(Stored data)
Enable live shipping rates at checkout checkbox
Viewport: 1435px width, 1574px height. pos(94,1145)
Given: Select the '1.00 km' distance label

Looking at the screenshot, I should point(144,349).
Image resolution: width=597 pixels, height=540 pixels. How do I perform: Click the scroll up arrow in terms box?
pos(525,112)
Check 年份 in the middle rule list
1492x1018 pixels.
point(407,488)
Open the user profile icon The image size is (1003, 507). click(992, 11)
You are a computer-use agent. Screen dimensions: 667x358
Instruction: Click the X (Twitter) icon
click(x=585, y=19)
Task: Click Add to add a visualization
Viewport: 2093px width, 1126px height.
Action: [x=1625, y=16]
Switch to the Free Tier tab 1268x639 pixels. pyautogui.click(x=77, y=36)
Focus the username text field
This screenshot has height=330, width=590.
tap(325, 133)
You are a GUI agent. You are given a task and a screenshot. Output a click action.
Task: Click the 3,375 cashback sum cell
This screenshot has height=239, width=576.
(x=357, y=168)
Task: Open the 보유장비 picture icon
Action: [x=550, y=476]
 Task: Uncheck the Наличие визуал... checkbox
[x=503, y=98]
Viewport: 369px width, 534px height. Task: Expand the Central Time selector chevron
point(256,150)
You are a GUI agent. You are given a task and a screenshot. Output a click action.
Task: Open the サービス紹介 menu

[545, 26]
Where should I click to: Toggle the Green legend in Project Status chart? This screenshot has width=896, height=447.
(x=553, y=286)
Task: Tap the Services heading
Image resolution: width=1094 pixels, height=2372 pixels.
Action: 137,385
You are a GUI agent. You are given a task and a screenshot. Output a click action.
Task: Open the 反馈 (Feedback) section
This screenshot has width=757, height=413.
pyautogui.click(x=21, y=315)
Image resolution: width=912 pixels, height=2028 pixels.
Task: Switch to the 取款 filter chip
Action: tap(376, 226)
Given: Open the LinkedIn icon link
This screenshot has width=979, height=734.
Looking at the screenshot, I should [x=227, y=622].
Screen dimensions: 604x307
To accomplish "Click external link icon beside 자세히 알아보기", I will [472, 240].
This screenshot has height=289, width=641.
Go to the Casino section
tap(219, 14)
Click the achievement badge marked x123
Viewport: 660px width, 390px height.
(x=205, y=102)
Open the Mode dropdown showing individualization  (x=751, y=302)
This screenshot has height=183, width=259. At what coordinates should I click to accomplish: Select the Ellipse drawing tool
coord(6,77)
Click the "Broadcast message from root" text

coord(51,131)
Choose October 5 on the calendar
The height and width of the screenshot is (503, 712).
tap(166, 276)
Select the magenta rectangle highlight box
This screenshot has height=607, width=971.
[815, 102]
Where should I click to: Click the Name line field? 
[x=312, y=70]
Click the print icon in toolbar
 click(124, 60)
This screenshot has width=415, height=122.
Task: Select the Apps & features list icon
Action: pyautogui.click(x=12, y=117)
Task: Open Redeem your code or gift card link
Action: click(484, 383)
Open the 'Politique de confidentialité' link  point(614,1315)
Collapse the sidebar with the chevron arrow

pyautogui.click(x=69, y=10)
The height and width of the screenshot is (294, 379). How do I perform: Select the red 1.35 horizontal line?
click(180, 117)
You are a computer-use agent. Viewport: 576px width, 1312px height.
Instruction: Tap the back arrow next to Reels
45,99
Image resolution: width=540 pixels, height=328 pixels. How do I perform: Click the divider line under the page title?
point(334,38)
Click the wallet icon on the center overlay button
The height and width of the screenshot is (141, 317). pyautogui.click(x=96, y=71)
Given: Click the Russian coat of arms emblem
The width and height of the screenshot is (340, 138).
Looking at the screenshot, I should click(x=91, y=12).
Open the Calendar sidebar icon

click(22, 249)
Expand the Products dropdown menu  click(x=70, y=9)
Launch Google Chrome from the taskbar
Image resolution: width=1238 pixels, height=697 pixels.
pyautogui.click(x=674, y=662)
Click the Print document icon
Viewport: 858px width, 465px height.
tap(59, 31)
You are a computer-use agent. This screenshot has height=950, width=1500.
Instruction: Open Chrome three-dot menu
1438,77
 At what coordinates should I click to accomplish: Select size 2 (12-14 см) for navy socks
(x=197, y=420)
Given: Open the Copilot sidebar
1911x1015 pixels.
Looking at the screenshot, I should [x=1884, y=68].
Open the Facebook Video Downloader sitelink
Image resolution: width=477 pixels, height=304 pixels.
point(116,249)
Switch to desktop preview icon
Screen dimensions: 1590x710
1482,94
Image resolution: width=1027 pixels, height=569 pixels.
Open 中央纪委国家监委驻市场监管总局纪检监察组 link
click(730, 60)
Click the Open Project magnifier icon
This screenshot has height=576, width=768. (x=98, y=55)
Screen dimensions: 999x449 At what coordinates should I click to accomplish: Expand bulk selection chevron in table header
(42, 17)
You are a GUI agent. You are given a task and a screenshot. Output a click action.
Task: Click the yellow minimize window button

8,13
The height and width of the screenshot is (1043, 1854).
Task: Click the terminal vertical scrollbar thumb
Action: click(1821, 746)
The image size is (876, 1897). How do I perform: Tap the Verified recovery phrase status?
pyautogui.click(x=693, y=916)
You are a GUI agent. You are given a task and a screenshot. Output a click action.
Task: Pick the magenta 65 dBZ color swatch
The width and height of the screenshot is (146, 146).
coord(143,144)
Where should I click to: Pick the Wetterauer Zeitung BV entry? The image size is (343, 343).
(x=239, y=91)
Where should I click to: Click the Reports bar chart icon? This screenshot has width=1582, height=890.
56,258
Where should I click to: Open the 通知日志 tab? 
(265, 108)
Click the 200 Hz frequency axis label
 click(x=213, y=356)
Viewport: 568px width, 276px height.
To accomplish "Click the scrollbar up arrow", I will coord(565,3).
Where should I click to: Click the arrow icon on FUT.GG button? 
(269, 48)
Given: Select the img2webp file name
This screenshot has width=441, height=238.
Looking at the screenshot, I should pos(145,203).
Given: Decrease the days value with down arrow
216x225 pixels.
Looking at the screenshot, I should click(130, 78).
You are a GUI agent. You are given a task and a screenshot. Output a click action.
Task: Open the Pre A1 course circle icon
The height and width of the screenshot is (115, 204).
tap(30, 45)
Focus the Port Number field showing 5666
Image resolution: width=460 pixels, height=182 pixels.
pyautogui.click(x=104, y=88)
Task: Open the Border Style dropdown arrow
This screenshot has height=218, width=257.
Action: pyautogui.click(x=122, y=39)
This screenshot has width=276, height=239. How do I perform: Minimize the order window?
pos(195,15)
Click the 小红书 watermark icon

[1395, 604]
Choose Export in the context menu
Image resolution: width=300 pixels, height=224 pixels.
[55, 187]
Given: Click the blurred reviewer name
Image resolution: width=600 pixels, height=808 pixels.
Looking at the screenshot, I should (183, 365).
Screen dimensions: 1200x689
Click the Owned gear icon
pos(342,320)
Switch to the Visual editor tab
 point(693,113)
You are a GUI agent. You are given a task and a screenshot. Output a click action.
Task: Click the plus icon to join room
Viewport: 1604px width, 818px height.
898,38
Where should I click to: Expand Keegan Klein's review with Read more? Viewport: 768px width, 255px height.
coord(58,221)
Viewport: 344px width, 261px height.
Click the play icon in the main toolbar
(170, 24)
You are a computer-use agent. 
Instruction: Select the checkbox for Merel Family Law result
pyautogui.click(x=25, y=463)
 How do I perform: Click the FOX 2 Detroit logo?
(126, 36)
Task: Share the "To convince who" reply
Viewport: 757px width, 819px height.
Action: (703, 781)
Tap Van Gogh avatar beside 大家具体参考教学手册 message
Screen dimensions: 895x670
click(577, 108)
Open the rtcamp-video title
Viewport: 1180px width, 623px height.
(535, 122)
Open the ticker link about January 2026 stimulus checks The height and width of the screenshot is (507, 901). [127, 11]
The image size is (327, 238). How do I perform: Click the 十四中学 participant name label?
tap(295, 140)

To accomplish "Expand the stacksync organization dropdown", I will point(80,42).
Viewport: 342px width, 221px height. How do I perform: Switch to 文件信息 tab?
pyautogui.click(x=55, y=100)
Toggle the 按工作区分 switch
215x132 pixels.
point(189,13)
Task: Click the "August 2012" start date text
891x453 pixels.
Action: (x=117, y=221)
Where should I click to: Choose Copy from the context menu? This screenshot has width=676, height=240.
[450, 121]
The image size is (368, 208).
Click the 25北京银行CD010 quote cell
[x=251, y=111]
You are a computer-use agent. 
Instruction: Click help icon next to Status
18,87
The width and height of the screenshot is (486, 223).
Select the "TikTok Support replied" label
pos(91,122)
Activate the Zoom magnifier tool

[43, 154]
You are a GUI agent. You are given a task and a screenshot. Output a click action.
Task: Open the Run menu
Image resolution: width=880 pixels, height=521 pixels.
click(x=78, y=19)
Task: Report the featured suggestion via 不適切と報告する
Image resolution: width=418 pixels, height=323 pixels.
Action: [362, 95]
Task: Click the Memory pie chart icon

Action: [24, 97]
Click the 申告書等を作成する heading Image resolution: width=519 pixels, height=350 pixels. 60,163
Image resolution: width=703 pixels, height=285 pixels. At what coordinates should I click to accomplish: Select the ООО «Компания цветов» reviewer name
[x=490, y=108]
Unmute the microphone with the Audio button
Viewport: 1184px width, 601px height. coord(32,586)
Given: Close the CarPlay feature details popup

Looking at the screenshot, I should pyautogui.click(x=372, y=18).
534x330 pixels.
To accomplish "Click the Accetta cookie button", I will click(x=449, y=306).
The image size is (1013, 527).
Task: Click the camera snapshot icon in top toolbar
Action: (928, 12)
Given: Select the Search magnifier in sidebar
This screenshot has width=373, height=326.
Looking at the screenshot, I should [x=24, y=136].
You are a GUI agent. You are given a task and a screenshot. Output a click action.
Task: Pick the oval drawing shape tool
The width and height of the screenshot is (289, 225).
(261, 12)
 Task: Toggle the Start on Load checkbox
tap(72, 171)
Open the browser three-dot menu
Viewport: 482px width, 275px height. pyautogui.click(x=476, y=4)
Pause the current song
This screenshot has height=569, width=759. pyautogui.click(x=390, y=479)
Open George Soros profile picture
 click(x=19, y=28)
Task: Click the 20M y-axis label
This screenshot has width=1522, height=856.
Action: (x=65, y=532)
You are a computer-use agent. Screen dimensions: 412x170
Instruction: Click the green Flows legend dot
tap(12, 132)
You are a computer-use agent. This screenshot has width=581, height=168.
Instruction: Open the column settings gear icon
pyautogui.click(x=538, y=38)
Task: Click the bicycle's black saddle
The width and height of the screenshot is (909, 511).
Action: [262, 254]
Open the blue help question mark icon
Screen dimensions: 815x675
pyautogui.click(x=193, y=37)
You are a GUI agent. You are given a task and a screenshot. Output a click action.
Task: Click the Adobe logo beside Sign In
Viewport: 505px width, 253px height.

WHAT IS ASKED
Find every row above that contains the string "magenta" and copy each one in full. Case counts.

RESPONSE TO THIS EXERCISE
Select the magenta rectangle highlight box
Task: Pick the magenta 65 dBZ color swatch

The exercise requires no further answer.